- [EXTRAIT DU DOCUMENT]:
..........

Ce n'est pas la première fois qu'un haut fonctionnaire outrepasse les prérogatives de ses fonctions dans l'affaire du rachat de SFR. Cette déclaration de Bruno Lasserre résonne avec l'intervention d'Arnaud Montebourg qui s'était prononcé début mars en faveur de Bouygues, alors que l'autorité de la concurrence n'avait encore rien tranché et que personne ne lui demandait son avis, et encore moins la loi.
Quand l'esprit de cour déroge à la lettre des lois
C'est également écrit noir sur blanc dans le Code du commerce. Les règles du contrôle de concentrations « relevant auparavant de la compétence du ministre, le contrôle des opérations de concentration a été transféré par la loi de modernisation de l'économie (LME) du 4 août 2008 à l'Autorité de la concurrence (...). À titre exceptionnel, le ministre de l'Économie peut cependant, une fois la décision de l'Autorité rendue, évoquer une opération présentant un caractère stratégique pour le pays, au nom de considérations d'intérêt général autres que la concurrence ». Or la décision de l'autorité de la concurrence n'a été rendue que le 28 mars, bien après les prises de position du ministre.
C'est que les pressions de Bouygues ont été fortes. Ce qui a pour le moins irrité Henri Lachmann, membre du conseil de surveillance de Vivendi, qui s'est exprimé à ce sujet mercredi 16 avril 2014. Il a dénoncé les « pressions spectaculaires et choquantes » exercées par Bouygues sur Vivendi et les pouvoirs publics. « Ce dossier, poursuit-il, est l'illustration de l'ostracisme dont est capable l'establishment français quand on n'est pas des leurs. », a-t-il même ajouté pour expliquer les prises de positions du Gouvernement en faveur de Bouygues.

..........

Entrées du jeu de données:
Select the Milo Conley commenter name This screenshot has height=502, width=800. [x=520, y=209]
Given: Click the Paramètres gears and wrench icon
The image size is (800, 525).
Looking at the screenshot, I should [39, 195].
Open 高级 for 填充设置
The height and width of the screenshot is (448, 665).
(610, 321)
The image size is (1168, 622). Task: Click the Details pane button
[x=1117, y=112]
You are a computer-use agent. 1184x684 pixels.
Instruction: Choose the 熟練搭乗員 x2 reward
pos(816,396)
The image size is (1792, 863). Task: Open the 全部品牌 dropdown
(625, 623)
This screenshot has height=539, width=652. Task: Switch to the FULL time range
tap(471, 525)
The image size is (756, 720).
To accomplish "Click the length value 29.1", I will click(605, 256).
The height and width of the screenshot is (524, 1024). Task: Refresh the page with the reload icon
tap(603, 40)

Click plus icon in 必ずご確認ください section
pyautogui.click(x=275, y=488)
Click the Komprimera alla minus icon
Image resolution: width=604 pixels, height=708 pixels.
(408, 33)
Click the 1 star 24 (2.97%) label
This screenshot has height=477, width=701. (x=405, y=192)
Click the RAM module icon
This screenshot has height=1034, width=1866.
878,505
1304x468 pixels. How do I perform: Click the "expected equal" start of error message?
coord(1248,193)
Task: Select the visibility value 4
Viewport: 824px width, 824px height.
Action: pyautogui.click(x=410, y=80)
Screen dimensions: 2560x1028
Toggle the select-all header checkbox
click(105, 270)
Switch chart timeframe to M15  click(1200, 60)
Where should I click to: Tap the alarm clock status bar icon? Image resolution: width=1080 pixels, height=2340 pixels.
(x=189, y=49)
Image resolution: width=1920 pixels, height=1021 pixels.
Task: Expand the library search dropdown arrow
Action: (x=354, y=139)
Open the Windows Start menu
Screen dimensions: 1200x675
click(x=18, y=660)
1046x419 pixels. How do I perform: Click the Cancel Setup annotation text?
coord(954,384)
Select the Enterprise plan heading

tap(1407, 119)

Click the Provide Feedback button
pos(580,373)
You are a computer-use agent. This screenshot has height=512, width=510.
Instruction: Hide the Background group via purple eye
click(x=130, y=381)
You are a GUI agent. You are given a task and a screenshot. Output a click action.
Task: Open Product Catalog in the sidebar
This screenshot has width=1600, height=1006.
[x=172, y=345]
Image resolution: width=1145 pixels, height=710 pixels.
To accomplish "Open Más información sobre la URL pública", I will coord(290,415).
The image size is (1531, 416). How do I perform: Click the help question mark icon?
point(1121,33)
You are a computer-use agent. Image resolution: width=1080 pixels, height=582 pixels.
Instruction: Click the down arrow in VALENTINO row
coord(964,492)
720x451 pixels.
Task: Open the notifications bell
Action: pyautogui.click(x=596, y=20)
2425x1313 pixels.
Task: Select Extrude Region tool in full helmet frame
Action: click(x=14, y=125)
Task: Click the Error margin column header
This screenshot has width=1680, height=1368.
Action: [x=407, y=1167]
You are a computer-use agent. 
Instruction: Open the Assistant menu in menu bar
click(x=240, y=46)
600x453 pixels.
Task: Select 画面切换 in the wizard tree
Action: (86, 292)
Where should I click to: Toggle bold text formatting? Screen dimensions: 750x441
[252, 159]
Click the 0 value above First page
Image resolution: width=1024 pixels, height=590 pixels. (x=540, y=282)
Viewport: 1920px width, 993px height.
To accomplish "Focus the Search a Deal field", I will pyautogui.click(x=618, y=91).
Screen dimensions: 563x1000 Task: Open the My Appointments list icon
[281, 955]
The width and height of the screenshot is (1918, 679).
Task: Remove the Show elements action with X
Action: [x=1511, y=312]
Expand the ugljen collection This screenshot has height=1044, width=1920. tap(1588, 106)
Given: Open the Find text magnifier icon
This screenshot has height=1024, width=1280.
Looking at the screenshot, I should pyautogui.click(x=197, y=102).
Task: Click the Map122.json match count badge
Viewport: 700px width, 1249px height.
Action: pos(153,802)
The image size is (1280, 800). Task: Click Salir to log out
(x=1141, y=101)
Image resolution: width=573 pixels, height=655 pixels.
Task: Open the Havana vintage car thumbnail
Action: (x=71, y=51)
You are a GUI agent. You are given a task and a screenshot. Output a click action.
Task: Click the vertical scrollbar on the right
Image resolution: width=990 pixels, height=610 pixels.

..........

- [TÂCHE À RÉALISER 1]:
Indiquez si chacune des affirmations suivantes est conforme à l'extrait sur le rachat de SFR, en répondant par oui ou par non et en citant mot pour mot le passage qui tranche.
(a) Le contrôle des opérations de concentration a été confié à l'Autorité de la concurrence par une loi du 4 août 2008.
(b) Arnaud Montebourg s'est prononcé en faveur de Bouygues après que l'Autorité de la concurrence avait tranché.
(c) Henri Lachmann est membre du conseil de surveillance de Bouygues.
- [TÂCHE À RÉALISER 2]:
Répondez brièvement à ces questions sur l'extrait consacré au rachat de SFR.
(a) À quel moment Arnaud Montebourg s'était-il prononcé en faveur de Bouygues ?
(b) À quelle date l'Autorité de la concurrence a-t-elle rendu sa décision ?
(c) Quel jour Henri Lachmann s'est-il exprimé sur les pressions de Bouygues ?

- [SOLUTION PROPOSÉE 1]:
(a) Oui : « le contrôle des opérations de concentration a été transféré par la loi de modernisation de l'économie (LME) du 4 août 2008 à l'Autorité de la concurrence »
(b) Non : « alors que l'autorité de la concurrence n'avait encore rien tranché »
(c) Non : « membre du conseil de surveillance de Vivendi »

- [SOLUTION PROPOSÉE 2]:
(a) Début mars.
(b) Le 28 mars.
(c) Le mercredi 16 avril 2014.